START Given data

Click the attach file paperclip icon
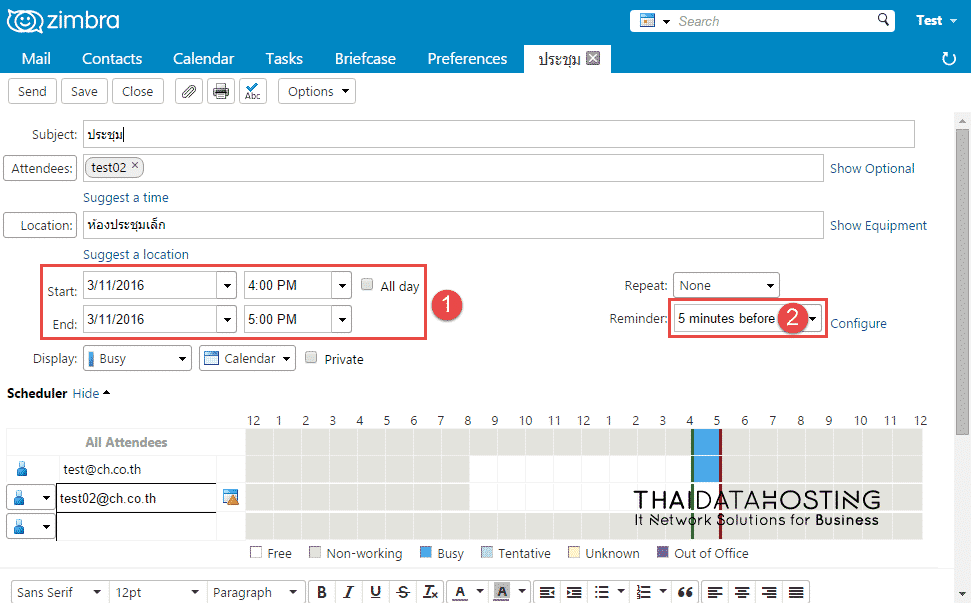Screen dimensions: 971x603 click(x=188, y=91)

END Given data
START Given data

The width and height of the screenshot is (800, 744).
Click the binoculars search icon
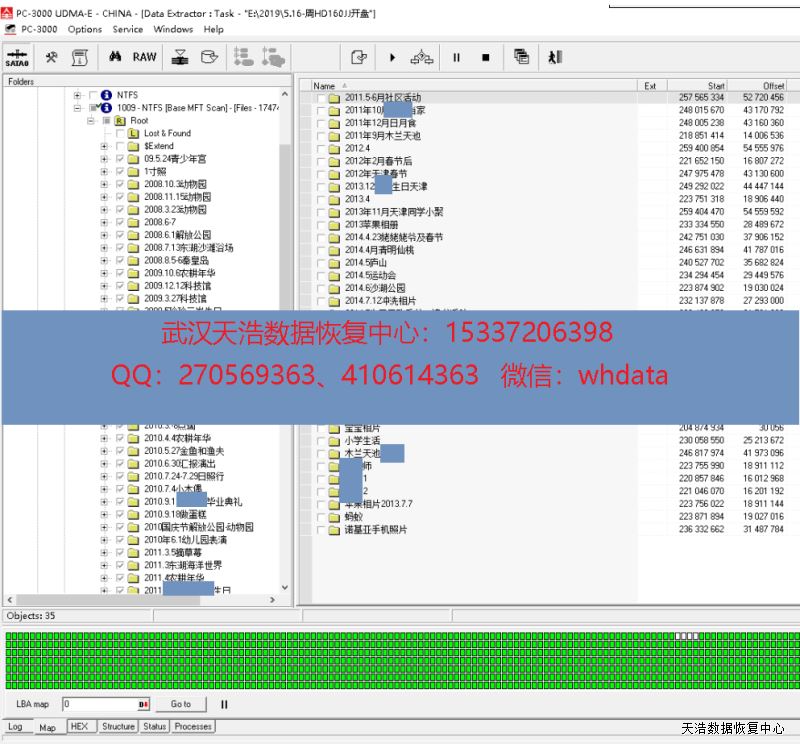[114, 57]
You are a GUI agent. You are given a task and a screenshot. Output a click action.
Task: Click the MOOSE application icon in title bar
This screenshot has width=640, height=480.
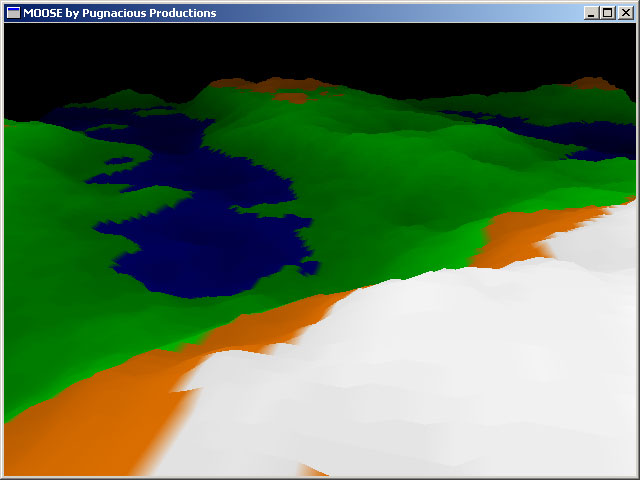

END Given data
START Given data

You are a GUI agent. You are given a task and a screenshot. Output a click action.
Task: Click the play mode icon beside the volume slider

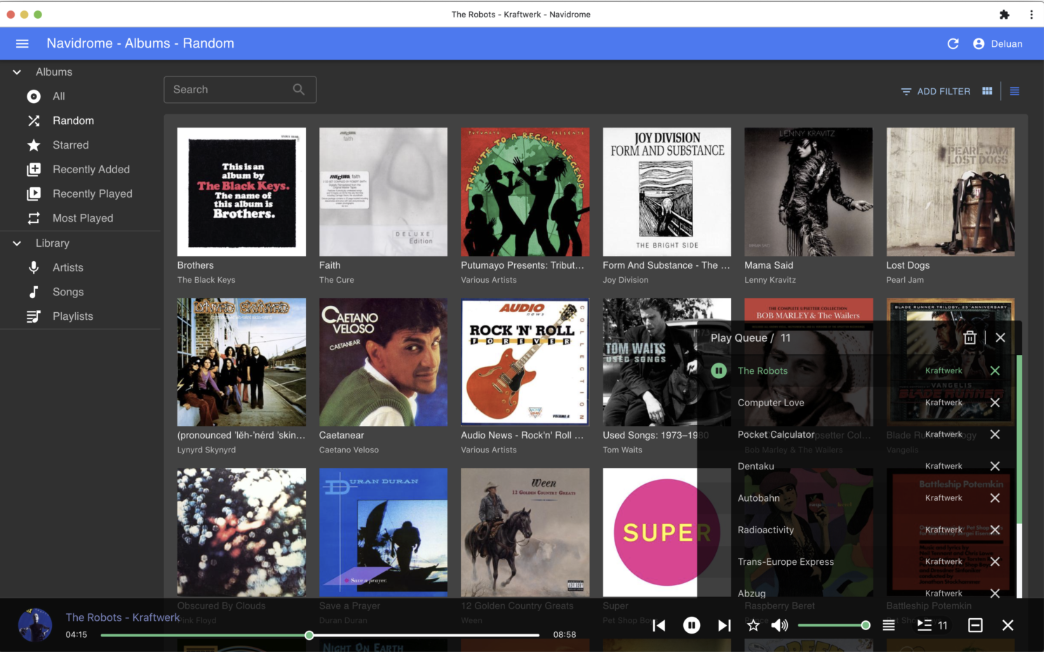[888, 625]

END Given data

Goal of the exercise:
The answer is the run of lines above from the line containing "Task: Click the MOOSE" through the line containing "This screenshot has width=640, height=480.", copied exactly and alone.

Exercise result:
Task: Click the MOOSE application icon in title bar
This screenshot has width=640, height=480.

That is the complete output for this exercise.